4. Stay curious about your concerns
What questions keep surfacing about AI? Commit to learning something new regularly (NTEN and TAG have great resources). Much of the current discourse around AI is polarized—either hype or fear. Seek sources that acknowledge nuance, ethics, and long-term impacts, especially in the context of social good.
5. Document now. Influence next.
When your organization does begin working on a policy, your documentation becomes valuable input. Your use cases can inform pilot programs. Your questions can shape better guidelines. Don’t underestimate the power of modeling thoughtful, values-aligned experimentation. Whether you’re on a program team or in operations, your work can influence how your organization builds trust in and around AI—especially for communities most impacted by its outcomes. If you’re in a position of leadership or influence, your hands-on experience directly informs what the organization tests first and how it thinks about the potential (and risks) of AI for all staff.
One small step at a time
Choose one micro-action this week to help yourself and your organization use AI responsively, even if it currently has no AI use policy:
- Define your “never share” data list and keep it somewhere visible.

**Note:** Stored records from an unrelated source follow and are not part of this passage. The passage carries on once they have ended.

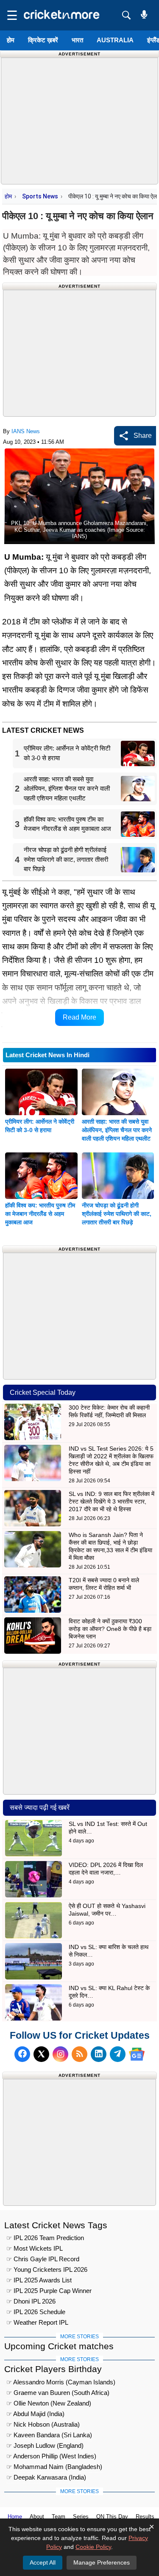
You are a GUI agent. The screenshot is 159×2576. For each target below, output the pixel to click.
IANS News (25, 431)
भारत (77, 40)
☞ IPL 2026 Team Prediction (45, 2237)
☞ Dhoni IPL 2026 (31, 2301)
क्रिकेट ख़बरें (43, 40)
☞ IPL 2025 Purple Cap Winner (49, 2290)
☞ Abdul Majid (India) (35, 2413)
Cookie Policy (93, 2546)
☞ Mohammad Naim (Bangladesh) (54, 2466)
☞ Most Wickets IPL (34, 2248)
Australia (115, 40)
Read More (79, 1017)
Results (145, 2516)
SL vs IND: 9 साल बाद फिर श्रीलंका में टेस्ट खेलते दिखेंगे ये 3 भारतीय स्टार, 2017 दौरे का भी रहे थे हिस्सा (111, 1501)
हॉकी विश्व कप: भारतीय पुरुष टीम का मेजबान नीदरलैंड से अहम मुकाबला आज (40, 1214)
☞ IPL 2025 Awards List (39, 2280)
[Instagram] (60, 2054)
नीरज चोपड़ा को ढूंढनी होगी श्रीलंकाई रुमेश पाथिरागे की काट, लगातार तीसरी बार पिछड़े (116, 1214)
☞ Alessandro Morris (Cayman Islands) (60, 2382)
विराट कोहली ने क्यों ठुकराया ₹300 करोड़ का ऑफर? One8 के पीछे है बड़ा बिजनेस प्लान (110, 1629)
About (37, 2516)
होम (10, 40)
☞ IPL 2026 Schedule (35, 2311)
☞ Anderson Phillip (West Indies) (51, 2456)
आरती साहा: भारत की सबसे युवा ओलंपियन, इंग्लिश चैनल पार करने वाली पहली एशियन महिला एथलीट (117, 1130)
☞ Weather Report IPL (37, 2322)
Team (58, 2516)
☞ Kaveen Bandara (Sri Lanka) (49, 2435)
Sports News (40, 196)
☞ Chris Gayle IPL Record (42, 2259)
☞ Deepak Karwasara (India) (46, 2477)
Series (81, 2516)
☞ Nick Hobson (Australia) (43, 2424)
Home (15, 2516)
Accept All (43, 2562)
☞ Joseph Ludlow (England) (45, 2445)
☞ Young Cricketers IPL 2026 (46, 2269)
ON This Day (112, 2516)
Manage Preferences (101, 2562)
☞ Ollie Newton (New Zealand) (48, 2403)
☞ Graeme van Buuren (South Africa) (57, 2392)
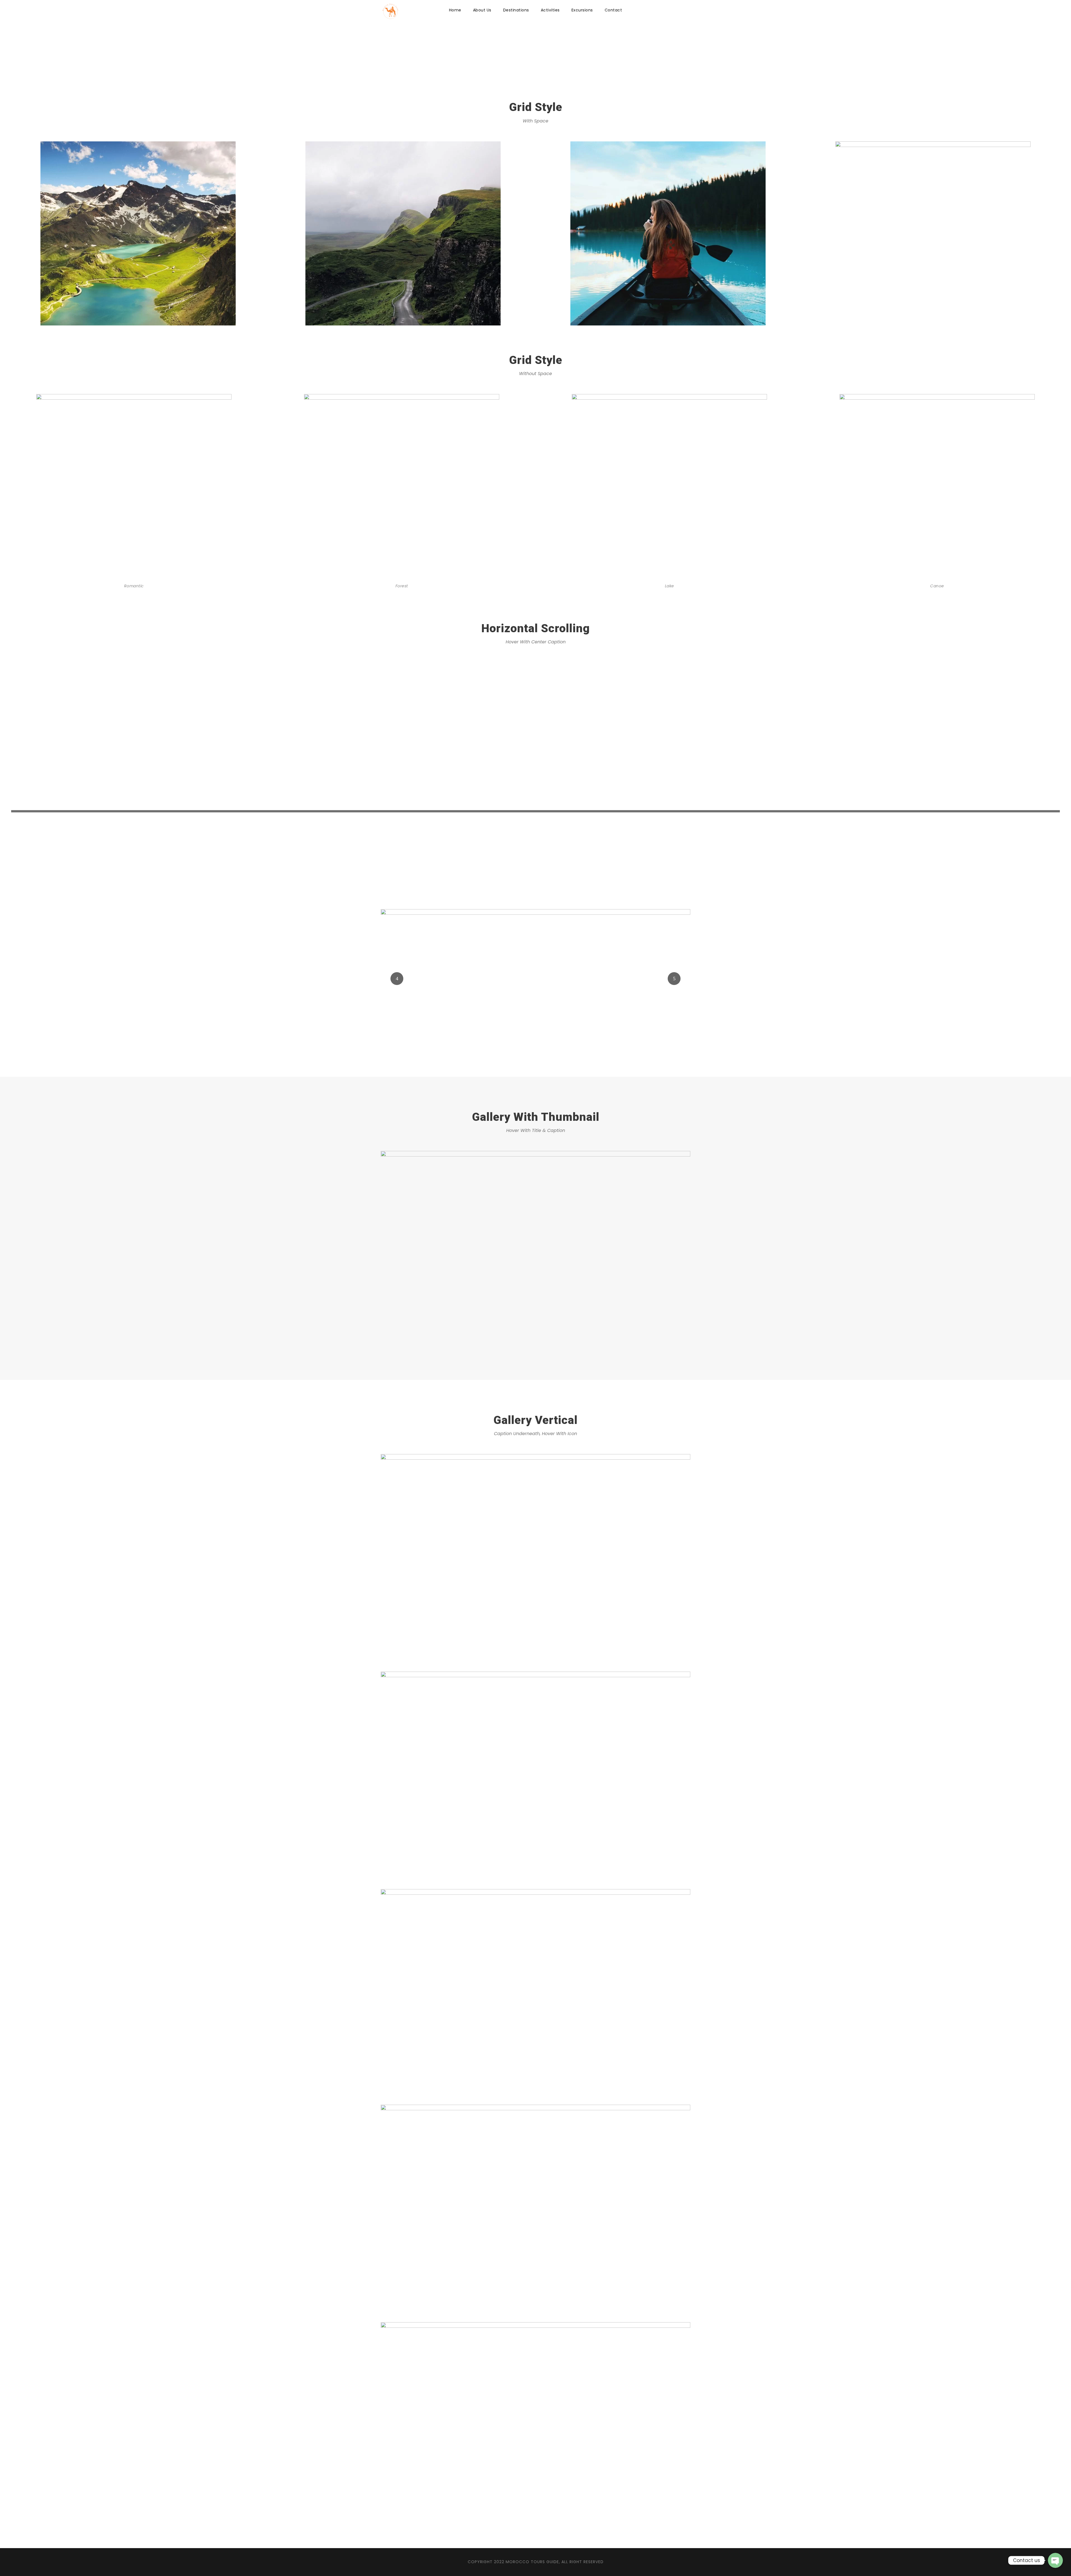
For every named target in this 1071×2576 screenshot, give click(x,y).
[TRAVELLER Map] (535, 1254)
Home (455, 10)
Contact (613, 10)
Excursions (582, 10)
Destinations (516, 10)
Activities (550, 10)
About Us (482, 10)
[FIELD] (535, 978)
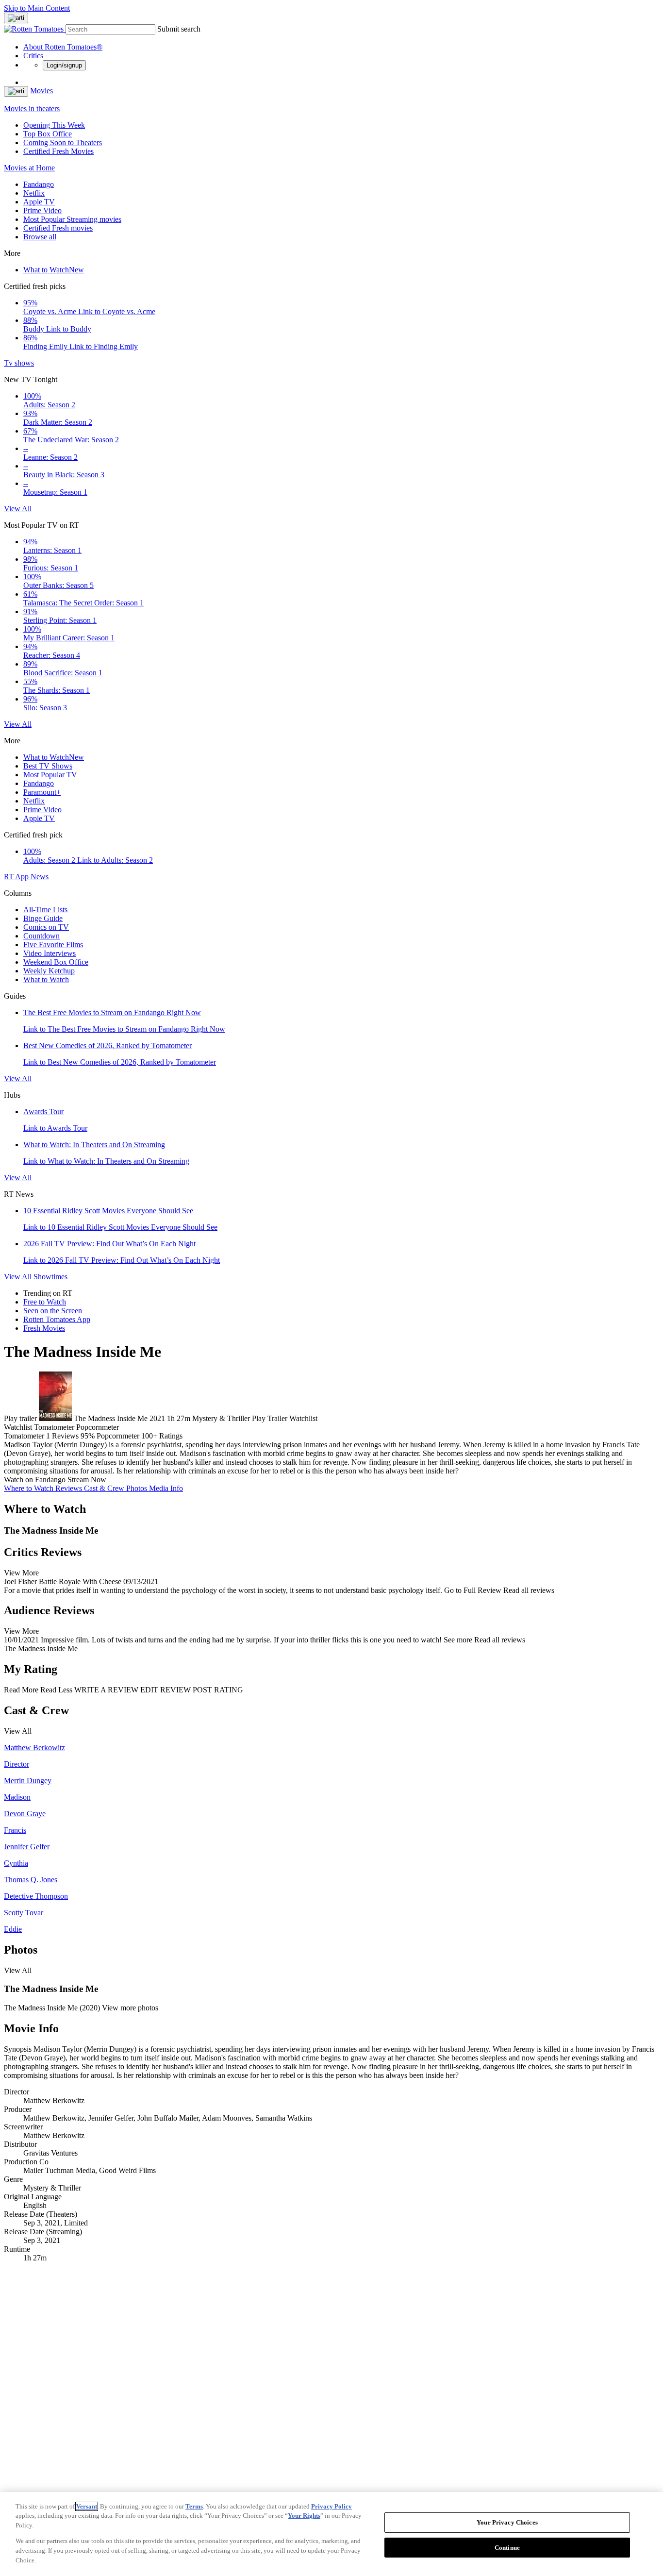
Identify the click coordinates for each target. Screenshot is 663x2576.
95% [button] (88, 1436)
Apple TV (39, 202)
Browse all (39, 237)
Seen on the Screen (52, 1310)
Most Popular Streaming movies (72, 219)
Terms (194, 2506)
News (40, 876)
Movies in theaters (32, 108)
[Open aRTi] (16, 18)
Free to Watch (44, 1302)
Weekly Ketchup (49, 971)
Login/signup (64, 65)
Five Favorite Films (53, 944)
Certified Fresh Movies (58, 151)
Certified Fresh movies (58, 228)
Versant (86, 2506)
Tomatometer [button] (24, 1436)
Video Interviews (49, 953)
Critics (33, 55)
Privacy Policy (331, 2506)
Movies (41, 90)
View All (18, 508)
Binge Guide (43, 918)
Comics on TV (46, 927)
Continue (507, 2547)
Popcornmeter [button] (118, 1436)
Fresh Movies (44, 1328)
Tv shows (19, 363)
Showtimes (50, 1276)
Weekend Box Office (55, 962)
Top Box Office (47, 134)
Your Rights (304, 2515)
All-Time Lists (45, 909)
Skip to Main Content (37, 8)
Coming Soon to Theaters (62, 142)
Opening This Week (54, 125)
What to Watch (53, 270)
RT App (17, 876)
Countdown (41, 936)
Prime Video (42, 210)
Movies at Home (29, 168)
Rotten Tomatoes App (56, 1319)
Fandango (38, 184)
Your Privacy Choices (507, 2522)
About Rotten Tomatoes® (62, 47)
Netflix (34, 193)
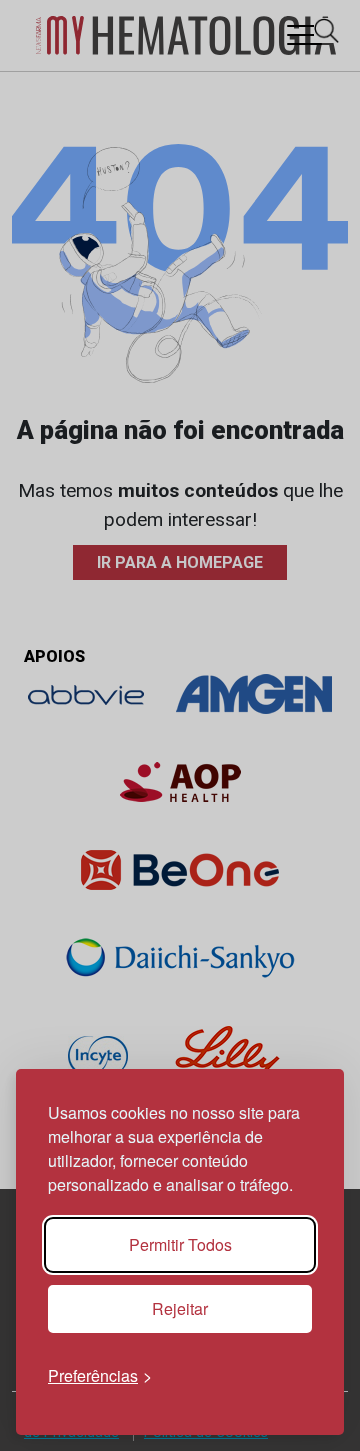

- Find one colleague who’s also experimenting and schedule a conversation.
- Document one use case you tried—what worked, what didn’t, what surprised you.
- Review the terms of service for an AI tool you’re considering.
- Identify one pain point in your work and design a small, low-stakes experiment.
Even without an organizational policy in place, you can still navigate AI use responsibly. And that, in turn, will help your colleagues, your organization, and the nonprofit sector ensure responsible AI use.